浅黒い肌に短い黒髪。額からは小さな角が左右対になって生えていた。筋肉質な体をしており、背には大太刀を背負っている。
この背格好……私は彼をどこかで……。
不意に体の重心を右へと寄せられたものだから、シャルロットはバランスを完全に崩し膝から地面に転びそうになる。
しかし、男が彼女をギュッと片腕で抱き寄せた。
結果、シャルロットは着流しの男の右腕の中に収まり、彼の右胸辺りへシャルロットの頰がペタリとついた。
その一瞬後、驚きで目を見開くシャルロットの
「姉ちゃん、少しジッとしといてくれよ」
シャルロットを手の中に収めた男は口元を綻ばせ、安心させるように彼女の髪をくしゃっと軽く撫でた。
「あなたは……?」
気恥ずかしさからか、ポッと頰を朱に染めたシャルロットが問いかけるも、男は真祖を睨みつけたまま不動。
「貴様ぁあああああア。裏切リやがったナああああ」
ガラスをひっかいたかのような真祖の金切り声が男に向けられた。
声と共に、赤紫の煙が胸から上だけの姿の真祖へと実体化する。やはり、まだ姿形を取れるほどの力が残っていたのか。

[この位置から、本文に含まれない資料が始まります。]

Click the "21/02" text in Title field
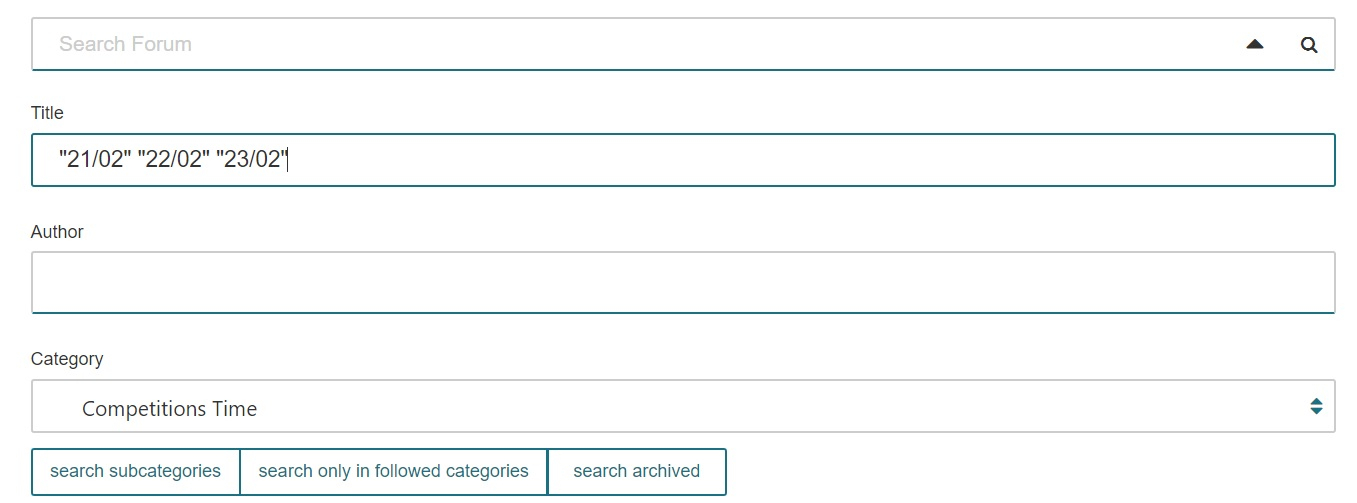 point(95,159)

真祖は再び赤い鞭を出し、今度は男の頭上から地面へ向け鞭を振りぬく。
対する男は顔色一つ変えず、シャルロットの腰に両手を回しひょいっと持ち上げ……軽く飛び上がり鞭を躱すと、血の色をした鞭を器用に両足で踏み抜いた。
「晴斗。この姉ちゃんを頼むぜ!」
「え?」
私の名を呼ぶ、その声。
その声は……酷く懐かしい……何故一言目で気が付かなかったのだろう。
いや、この声が彼のモノではないと無意識に思いたかっただけだったのだ。
――十郎。
貴君なのか?
茫然としている間にも男は、シャルロットを掴んだ両手を振りかぶり彼女を放り投げた。
雑だ。
非常に雑だ。
しかし、それこそ十郎を思い起こす。
「ハルト! ぼーっとせず受け止めてやるのじゃ」
リリアナの声。
「あ、ああ」
両手を広げ、空から降ってくるシャルロットを無事受けとめ地面に降ろす。
と同時にステータスオープンの術を小声で唱え、男へ目を向けた。
『名称:イチガヤジュウロウ(市ヶ谷十郎)
種族:エルダーデーモン(酒呑童子)
(階位:魔将)
レベル:九十九
HP:九百五十
MP:二百五十
スキル:刀
武技
サムライ
格闘
天凛
六道』
「や、やはり……十郎……」
このスタータスは間違いない。
「ハルト……あの魔族……真祖より遥かに……」
リリアナが口元を震わせ、私の袖を引く。
「晴斗。今は何も言えねえ。俺は俺の仕事をここでするだけしかできねえんだ」
真祖から目を離さぬまま男――十郎は呟いた。
一方、真祖は生き絶え絶えな下半身の消失したボロボロの体ではあったが、目線の高さまで浮き上がり十郎を睨みつける。
「殺してヤる。全て、全てダ」
両手を広げた真祖は三日月のように口を歪め、目から血の涙を流し始めた。
すると、赤紫の瘴気が彼の元へ集まり始める。
「ご苦労さん。魔の収集感謝するぜ。でも、あんたとの同盟は組めねえ」
「お前ラが裏切っタのだろう? よりによって聖女を救助するトハ」
「それだよ。騙し討ちなんぞするような奴と一緒に組めるかっての。いつ背後を刺されるか分かったもんじゃねえ」
「コんドは忌まわしき枷はなイ。クリムゾ……」
しかし、真祖の呪詛が終わらぬうちに、十郎が動く。
ゆらりと自然な動作で彼は背中の大太刀……子狐丸を抜き放つ。
「無拍子」
十郎の声が聞こえた瞬間、既に彼は真祖を頭から袈裟に切り裂いていた。
断末魔の声さえ聞こえぬ。瞬きする間の出来事だった……。
彼はまるで買い物でもするかのように鼻歌混じりに真祖を滅してしまったのだ。
斬られた真祖は、煙となり闇に溶けて消えていく。
先ほど私たちが真祖へ痛撃と与えた時とは異なり、赤紫の煙はこの世に残ってはいなかった。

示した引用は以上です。